### Extracted material
========
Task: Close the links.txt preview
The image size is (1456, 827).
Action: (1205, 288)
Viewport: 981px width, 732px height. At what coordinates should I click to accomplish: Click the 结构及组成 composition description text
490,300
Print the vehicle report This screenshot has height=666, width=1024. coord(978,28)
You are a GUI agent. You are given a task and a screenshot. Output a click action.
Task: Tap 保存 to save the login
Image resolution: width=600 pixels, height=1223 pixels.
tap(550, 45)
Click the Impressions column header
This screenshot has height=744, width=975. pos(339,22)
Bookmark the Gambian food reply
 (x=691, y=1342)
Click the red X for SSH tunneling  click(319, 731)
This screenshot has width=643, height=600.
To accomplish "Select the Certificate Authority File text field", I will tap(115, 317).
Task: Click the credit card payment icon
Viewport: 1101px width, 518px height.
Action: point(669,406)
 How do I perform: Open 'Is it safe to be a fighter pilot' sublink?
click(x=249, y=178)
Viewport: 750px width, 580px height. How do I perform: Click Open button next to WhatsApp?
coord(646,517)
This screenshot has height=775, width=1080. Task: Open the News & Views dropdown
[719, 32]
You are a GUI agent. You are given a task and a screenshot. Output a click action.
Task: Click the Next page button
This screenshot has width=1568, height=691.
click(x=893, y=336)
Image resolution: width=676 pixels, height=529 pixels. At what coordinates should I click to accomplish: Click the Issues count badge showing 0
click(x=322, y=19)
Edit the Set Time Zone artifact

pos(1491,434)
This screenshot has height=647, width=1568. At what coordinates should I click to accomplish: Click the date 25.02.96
========
Could you transcribe all of the entries exactly, leaving nothing out?

Task: Close the links.txt preview
The image size is (1456, 827).
Action: (1205, 288)
Viewport: 981px width, 732px height. At what coordinates should I click to accomplish: Click the 结构及组成 composition description text
490,300
Print the vehicle report This screenshot has height=666, width=1024. coord(978,28)
You are a GUI agent. You are given a task and a screenshot. Output a click action.
Task: Tap 保存 to save the login
Image resolution: width=600 pixels, height=1223 pixels.
tap(550, 45)
Click the Impressions column header
This screenshot has height=744, width=975. pos(339,22)
Bookmark the Gambian food reply
 (x=691, y=1342)
Click the red X for SSH tunneling  click(319, 731)
This screenshot has width=643, height=600.
To accomplish "Select the Certificate Authority File text field", I will tap(115, 317).
Task: Click the credit card payment icon
Viewport: 1101px width, 518px height.
Action: point(669,406)
 How do I perform: Open 'Is it safe to be a fighter pilot' sublink?
click(x=249, y=178)
Viewport: 750px width, 580px height. How do I perform: Click Open button next to WhatsApp?
coord(646,517)
This screenshot has height=775, width=1080. Task: Open the News & Views dropdown
[719, 32]
You are a GUI agent. You are given a task and a screenshot. Output a click action.
Task: Click the Next page button
This screenshot has width=1568, height=691.
click(x=893, y=336)
Image resolution: width=676 pixels, height=529 pixels. At what coordinates should I click to accomplish: Click the Issues count badge showing 0
click(x=322, y=19)
Edit the Set Time Zone artifact

pos(1491,434)
This screenshot has height=647, width=1568. At what coordinates should I click to accomplish: Click the date 25.02.96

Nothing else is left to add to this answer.